Problem requirements:
Copy out the rows below verbatim, keeping every character, space and line break the same.

···

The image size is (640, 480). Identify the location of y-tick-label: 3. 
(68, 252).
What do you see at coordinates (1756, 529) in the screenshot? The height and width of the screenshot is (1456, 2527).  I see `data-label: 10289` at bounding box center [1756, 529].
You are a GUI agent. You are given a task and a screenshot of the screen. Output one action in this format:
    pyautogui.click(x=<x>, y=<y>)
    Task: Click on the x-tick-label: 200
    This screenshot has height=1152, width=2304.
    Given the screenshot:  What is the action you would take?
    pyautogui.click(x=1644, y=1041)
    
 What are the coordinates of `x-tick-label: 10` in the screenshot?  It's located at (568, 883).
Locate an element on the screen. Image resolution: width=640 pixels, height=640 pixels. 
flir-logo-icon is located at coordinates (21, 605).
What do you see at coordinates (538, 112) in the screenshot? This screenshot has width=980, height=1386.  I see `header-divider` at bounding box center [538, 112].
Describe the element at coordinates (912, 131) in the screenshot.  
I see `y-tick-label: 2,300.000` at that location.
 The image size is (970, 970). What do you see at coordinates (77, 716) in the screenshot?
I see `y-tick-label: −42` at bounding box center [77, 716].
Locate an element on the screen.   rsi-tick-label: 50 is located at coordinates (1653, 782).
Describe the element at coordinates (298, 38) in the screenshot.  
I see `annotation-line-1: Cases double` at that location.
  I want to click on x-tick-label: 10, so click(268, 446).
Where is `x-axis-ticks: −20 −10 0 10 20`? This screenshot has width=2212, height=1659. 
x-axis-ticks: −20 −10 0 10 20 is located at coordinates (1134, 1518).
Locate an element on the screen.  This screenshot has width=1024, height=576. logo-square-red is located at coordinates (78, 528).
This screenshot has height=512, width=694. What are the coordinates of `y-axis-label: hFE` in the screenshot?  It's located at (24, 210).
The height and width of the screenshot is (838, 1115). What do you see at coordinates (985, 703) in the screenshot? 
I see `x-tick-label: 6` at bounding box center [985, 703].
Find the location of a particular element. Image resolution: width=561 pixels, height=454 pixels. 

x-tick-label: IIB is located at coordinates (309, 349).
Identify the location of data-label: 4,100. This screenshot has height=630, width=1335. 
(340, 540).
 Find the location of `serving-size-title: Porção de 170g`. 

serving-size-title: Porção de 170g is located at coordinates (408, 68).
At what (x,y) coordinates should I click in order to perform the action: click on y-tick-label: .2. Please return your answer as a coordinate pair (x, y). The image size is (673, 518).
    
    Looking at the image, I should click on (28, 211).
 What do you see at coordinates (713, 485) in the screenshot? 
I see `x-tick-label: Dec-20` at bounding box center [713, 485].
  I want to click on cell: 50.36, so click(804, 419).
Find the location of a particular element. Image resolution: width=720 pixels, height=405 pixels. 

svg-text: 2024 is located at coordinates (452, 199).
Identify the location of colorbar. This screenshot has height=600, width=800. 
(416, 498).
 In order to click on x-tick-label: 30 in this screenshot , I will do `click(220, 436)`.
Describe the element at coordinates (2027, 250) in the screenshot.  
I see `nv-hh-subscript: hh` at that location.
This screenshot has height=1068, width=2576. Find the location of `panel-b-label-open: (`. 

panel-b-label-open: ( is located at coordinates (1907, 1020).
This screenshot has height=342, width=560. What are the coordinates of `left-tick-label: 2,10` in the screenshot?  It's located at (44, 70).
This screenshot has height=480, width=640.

···

Answer to the exercise:
The image size is (640, 480). Identify the location of y-tick-label: 3. 
(68, 252).
What do you see at coordinates (1756, 529) in the screenshot? The height and width of the screenshot is (1456, 2527).  I see `data-label: 10289` at bounding box center [1756, 529].
You are a GUI agent. You are given a task and a screenshot of the screen. Output one action in this format:
    pyautogui.click(x=<x>, y=<y>)
    Task: Click on the x-tick-label: 200
    This screenshot has height=1152, width=2304.
    Given the screenshot:  What is the action you would take?
    pyautogui.click(x=1644, y=1041)
    
 What are the coordinates of `x-tick-label: 10` in the screenshot?  It's located at (568, 883).
Locate an element on the screen. Image resolution: width=640 pixels, height=640 pixels. 
flir-logo-icon is located at coordinates (21, 605).
What do you see at coordinates (538, 112) in the screenshot? This screenshot has width=980, height=1386.  I see `header-divider` at bounding box center [538, 112].
Describe the element at coordinates (912, 131) in the screenshot.  
I see `y-tick-label: 2,300.000` at that location.
 The image size is (970, 970). What do you see at coordinates (77, 716) in the screenshot?
I see `y-tick-label: −42` at bounding box center [77, 716].
Locate an element on the screen.   rsi-tick-label: 50 is located at coordinates (1653, 782).
Describe the element at coordinates (298, 38) in the screenshot.  
I see `annotation-line-1: Cases double` at that location.
  I want to click on x-tick-label: 10, so click(268, 446).
Where is `x-axis-ticks: −20 −10 0 10 20`? This screenshot has width=2212, height=1659. 
x-axis-ticks: −20 −10 0 10 20 is located at coordinates (1134, 1518).
Locate an element on the screen.  This screenshot has width=1024, height=576. logo-square-red is located at coordinates (78, 528).
This screenshot has height=512, width=694. What are the coordinates of `y-axis-label: hFE` in the screenshot?  It's located at (24, 210).
The height and width of the screenshot is (838, 1115). What do you see at coordinates (985, 703) in the screenshot? 
I see `x-tick-label: 6` at bounding box center [985, 703].
Find the location of a particular element. Image resolution: width=561 pixels, height=454 pixels. 

x-tick-label: IIB is located at coordinates (309, 349).
Identify the location of data-label: 4,100. This screenshot has height=630, width=1335. 
(340, 540).
 Find the location of `serving-size-title: Porção de 170g`. 

serving-size-title: Porção de 170g is located at coordinates (408, 68).
At what (x,y) coordinates should I click in order to perform the action: click on y-tick-label: .2. Please return your answer as a coordinate pair (x, y). The image size is (673, 518).
    
    Looking at the image, I should click on (28, 211).
 What do you see at coordinates (713, 485) in the screenshot? 
I see `x-tick-label: Dec-20` at bounding box center [713, 485].
  I want to click on cell: 50.36, so click(804, 419).
Find the location of a particular element. Image resolution: width=720 pixels, height=405 pixels. 

svg-text: 2024 is located at coordinates (452, 199).
Identify the location of colorbar. This screenshot has height=600, width=800. 
(416, 498).
 In order to click on x-tick-label: 30 in this screenshot , I will do `click(220, 436)`.
Describe the element at coordinates (2027, 250) in the screenshot.  
I see `nv-hh-subscript: hh` at that location.
This screenshot has height=1068, width=2576. Find the location of `panel-b-label-open: (`. 

panel-b-label-open: ( is located at coordinates (1907, 1020).
This screenshot has height=342, width=560. What are the coordinates of `left-tick-label: 2,10` in the screenshot?  It's located at (44, 70).
This screenshot has height=480, width=640.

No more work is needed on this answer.